Al otro lado, esperaba un joven de espaldas a la puerta. Y a primeras horas de la mañana, con el sol del alba, reconoció aquellos rizos casi naranjas. Ya no le caían sobre las orejas, y había cambiado bastante, pensó, pero de todas formas lo había reconocido.

Abrió la puerta y el sonido lo hizo voltear, el muchacho de ojos ceniza lo miró y Bruno sonrió.
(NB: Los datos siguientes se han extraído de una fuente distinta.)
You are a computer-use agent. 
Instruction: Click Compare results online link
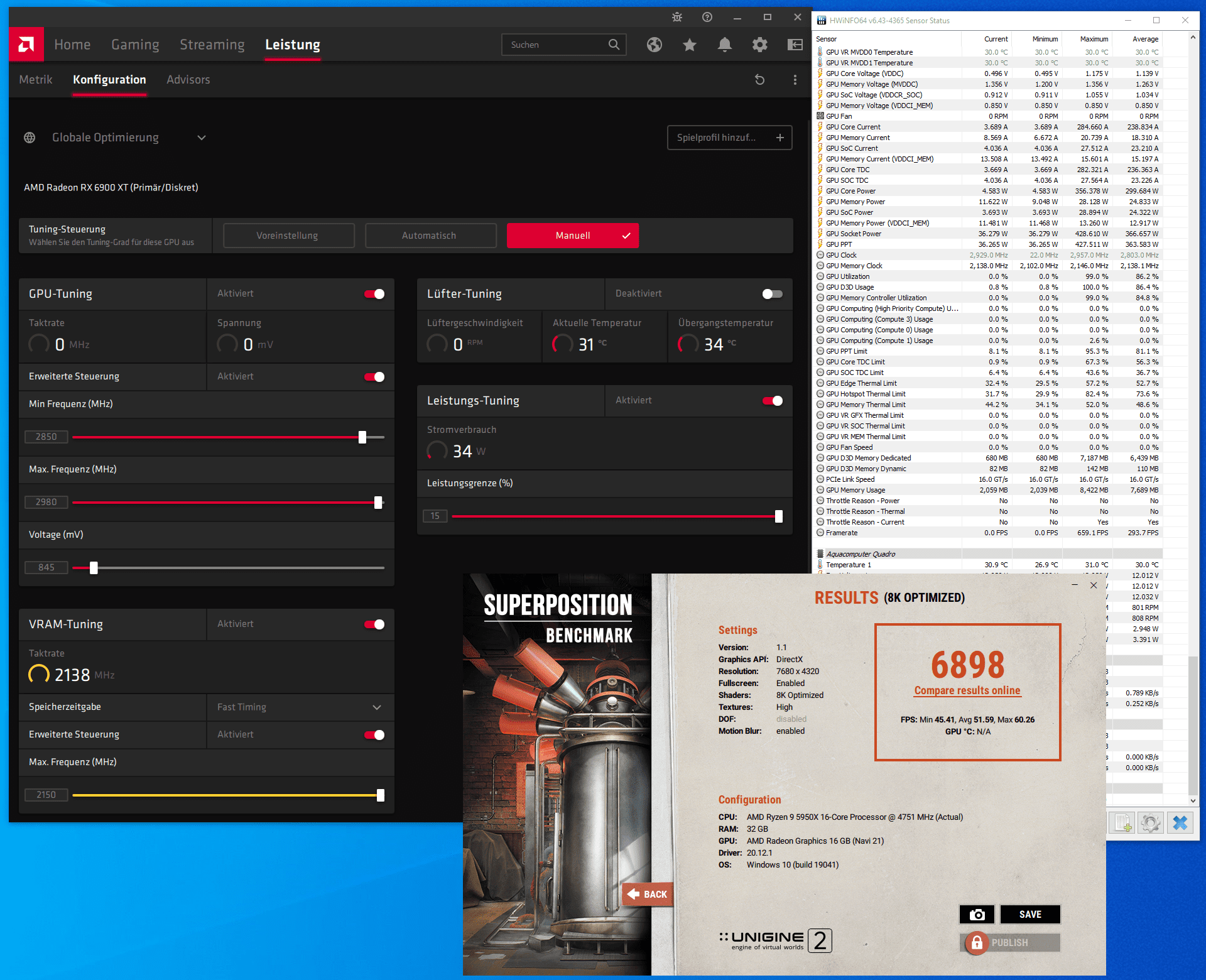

-Manuel... - dijo en un hilo de voz.

-¿Puedo?- preguntó, con aquella sonrisa a medias que Bruno conocía muy bien. La sonrisa de los estafadores, o la de los poetas, pensó.

Bruno abrió paso, sin saber si quedarse en su lugar o abrazarlo. Optó por la segunda opción.

-No puedo creerlo...

-Te busqué todo este tiempo...- confesó Manuel, con una mirada casi acusadora – No creí que volverías aquí... a este lugar.

-Jamás me fui de este lugar- corrigió Bruno soltándose de su abrazo, de camino al enorme pasillo entre libros. -Supongo hay cosas que no puedes soltar, más aún aquellas que no te sueltan a ti.

Manuel caminó detrás de su viejo amigo, con la astucia y el sigilo de un depredador. Los primeros rayos de sol que atravesaban los vidrios de la catedral, formaban cuchillas de luz ámbar que acariciaban los tomos de literatura y gramática, donde se había posado Bruno. Y ahora lo veía, con unos ojos que quemaban, unos ojos llenos de preguntas.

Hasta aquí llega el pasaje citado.